I tried reading ‘Bleak House’ by Dickens, it is a very dense world he describes !
The turn of the century (to go back to Australian responses) written text is so formal, is it not?
I love that story about your devout Catholic grandmother Moura. What a hoot. Wouldn’t it be great to know what she read.
I read Bleak House a decade or so ago and loved it. Dickens writing can be quite funny, even though dense at times as you say. I wouldn’t say all novels written at the turn of the century are formal but writing was generally I agree a bit more complex … longer sentences for example where now we’d write two or three.

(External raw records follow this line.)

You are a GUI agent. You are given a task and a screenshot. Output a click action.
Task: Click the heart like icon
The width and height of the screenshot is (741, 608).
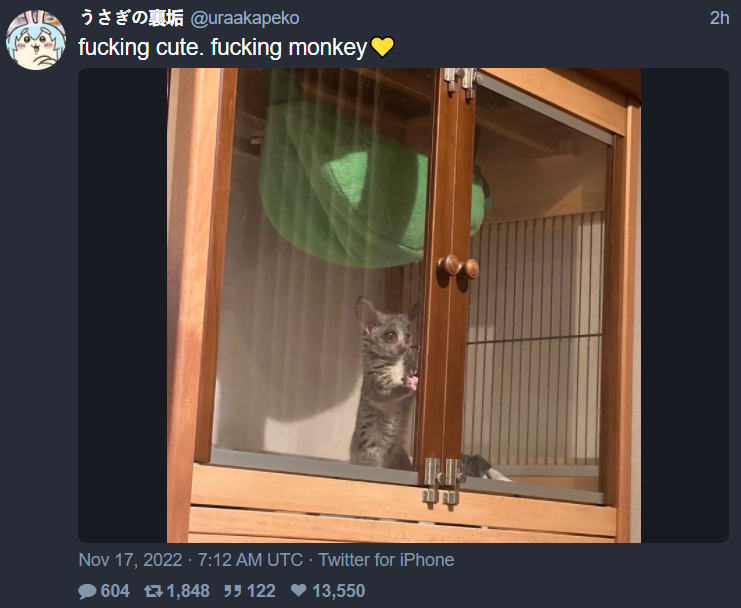click(298, 591)
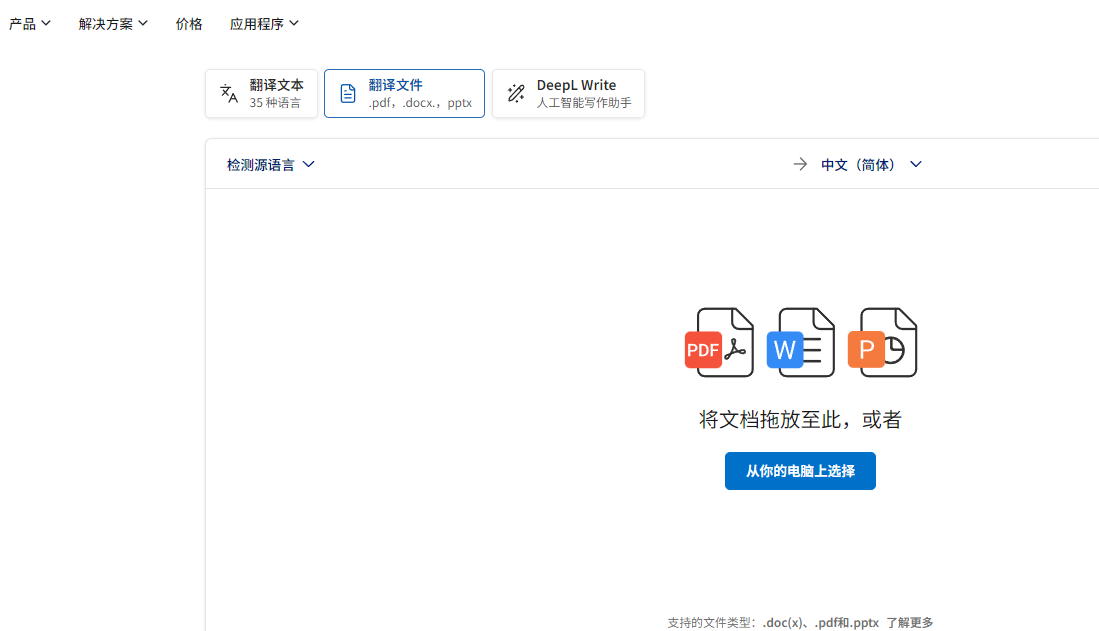
Task: Click the PowerPoint file icon
Action: coord(881,343)
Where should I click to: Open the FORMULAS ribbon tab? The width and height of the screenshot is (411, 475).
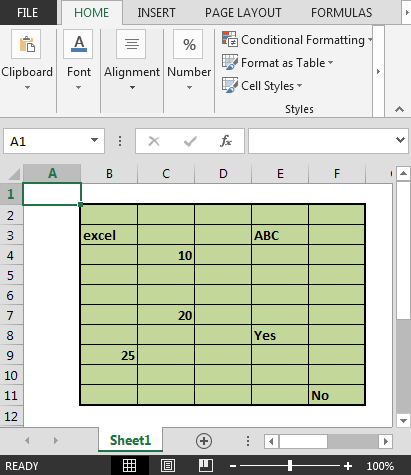(x=341, y=13)
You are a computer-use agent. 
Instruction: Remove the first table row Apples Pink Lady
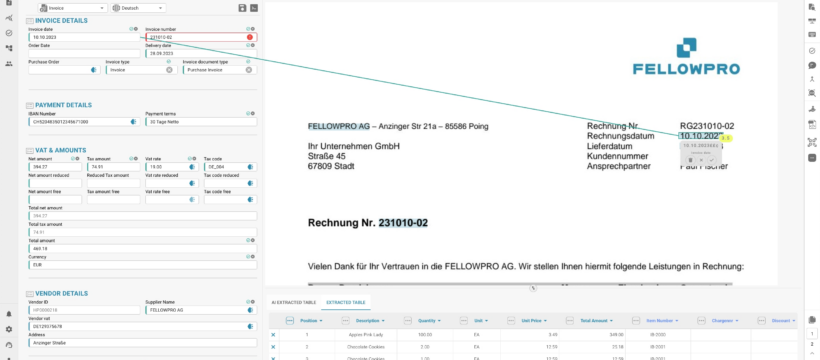click(273, 334)
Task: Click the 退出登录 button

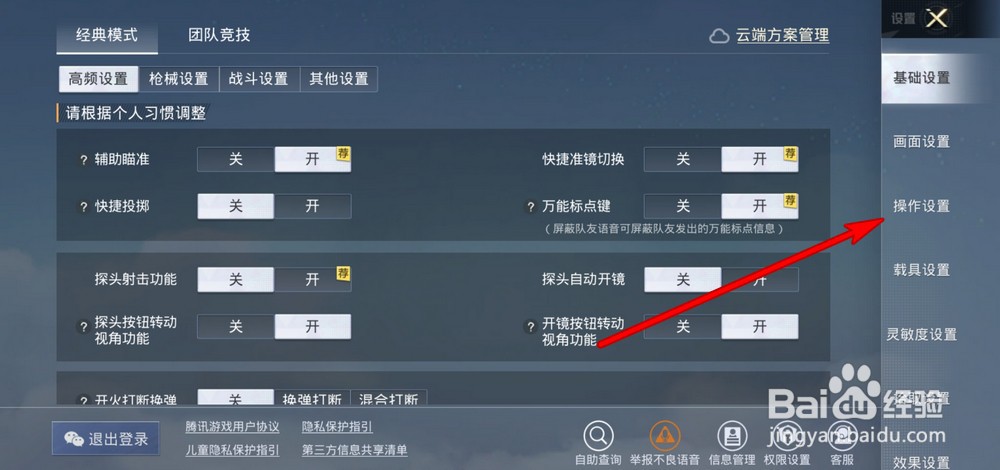Action: 106,439
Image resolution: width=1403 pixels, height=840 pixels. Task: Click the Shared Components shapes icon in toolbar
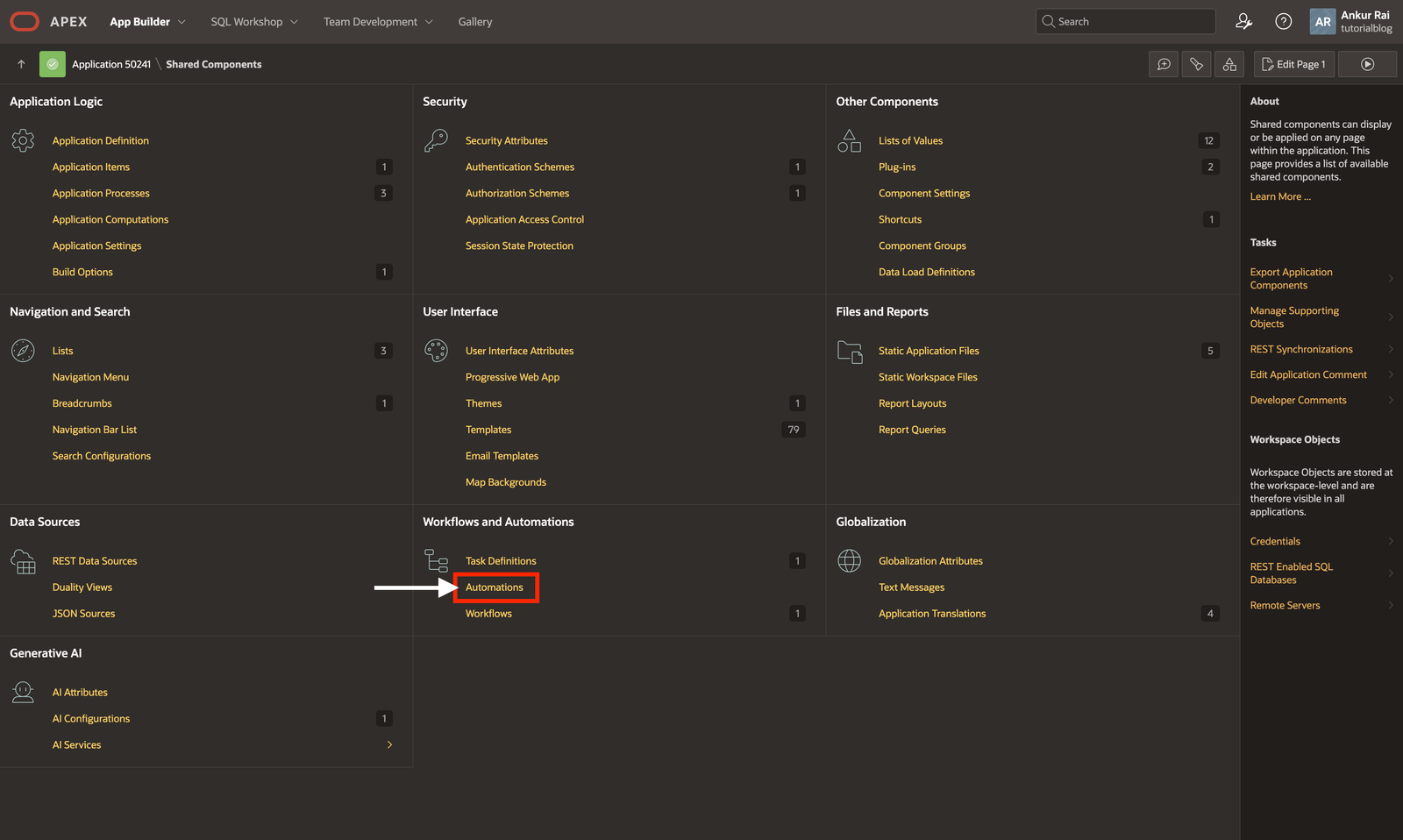[1229, 64]
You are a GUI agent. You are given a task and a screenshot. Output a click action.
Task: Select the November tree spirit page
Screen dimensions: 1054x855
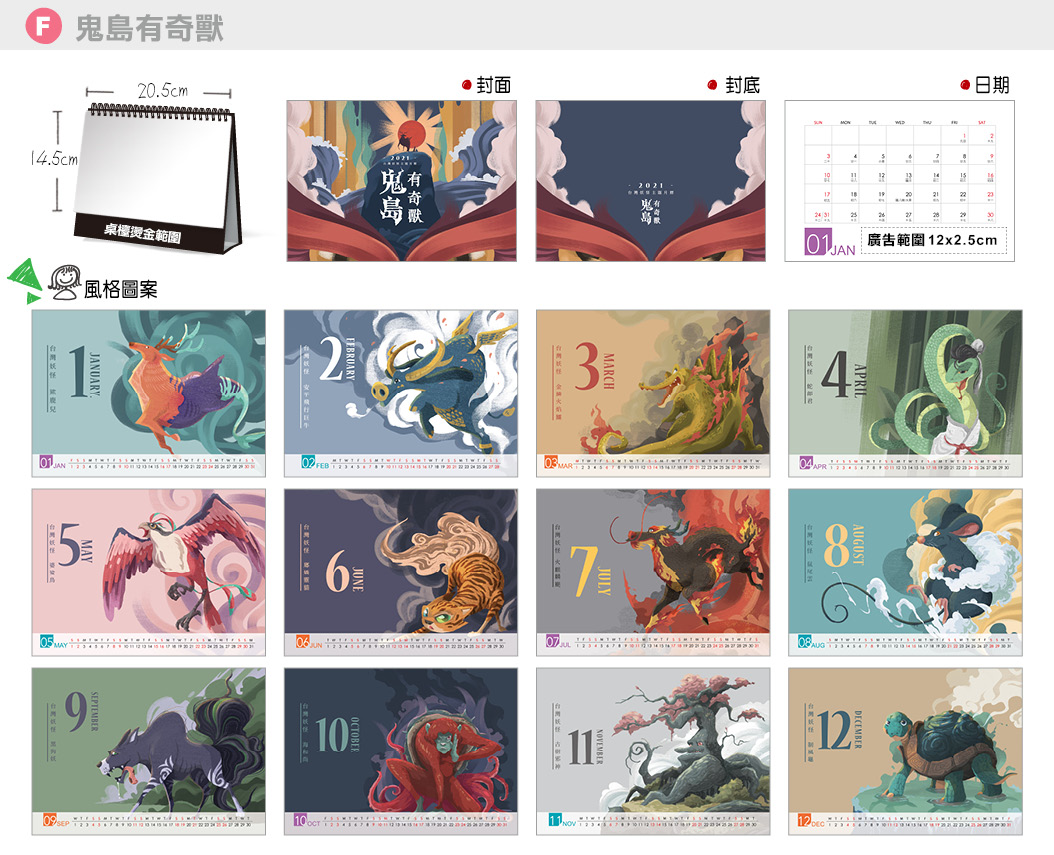coord(653,751)
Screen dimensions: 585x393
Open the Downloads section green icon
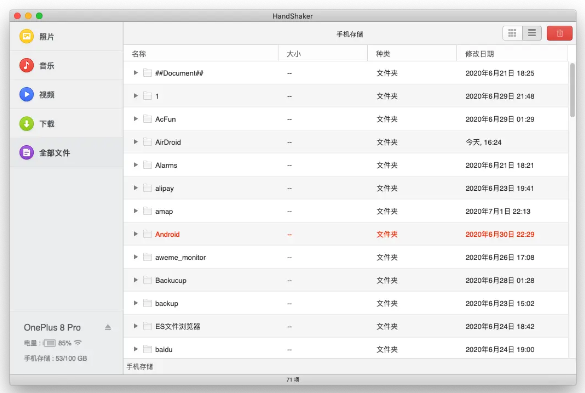click(x=26, y=124)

If WG will permit me to butt in, I think classics don’t date, not that I read Dickens.
If I may suggest a late nineteenth century Australian, how about Ada Cambridge – The Three Miss Kings, or Sisters. Great reads, not dense at all.
(I got the sack once for reading. I was sitting on a tarp in a trucking depot and the boss said if I couldn’t find work to do I wasn’t trying).
Yes, I agree Bill – and of course you are permitted to butt in. There are many older books that are not dense or formal. Ada Cambridge is a good example.
The conversation in libraries today is whether tax money should go toward media like movies and video games because they aren’t “really” educational But, it used to be that fiction was frowned upon in the same way, and that public libraries are never meant to be sources of entertainment. I find that interesting because obviously our feelings have shifted to include fiction as worthwhile.
Also, I DO skip chapel every Monday, Wednesday, and Friday to read, so maybe they’re on to something. Okay, so that’s not the only reason I don’t go…
Good point re libraries Melanie. I think these days libraries are – or should be – about the gamut from leisure and recreation to education and research. Video games seem a push, in one way from the original conception of reading, but in another sense libraries can operate as a safe community hub. I think that’s partly where they are going and in some communities it is probably a very good thing.
One conversation creative writers have had lately about video games is that many video games are not just getting to the next level or shooting things. Many are story driven, so gaming companies are hiring fiction writers to develop them. Some of the most popular games today, including The Last of Us, which is now a hit TV show, are story driven and emotional. My husband was telling me that some games don’t even have a goal to accomplish. The whole point is to experience the world and have a story unfold.
The comments made about young people and novels reminds me that similar comments were made when television arrived re it’s negative impact, and more recently the impact of gaming on young brains.
It happens ad infinitum doesn’t it Brona … we never learn!
I actually believe that television and gaming have lead to the normalisation of guns and murder and are already proving to be a disaster – first in the US, but increasingly in the rest of the world, not least here.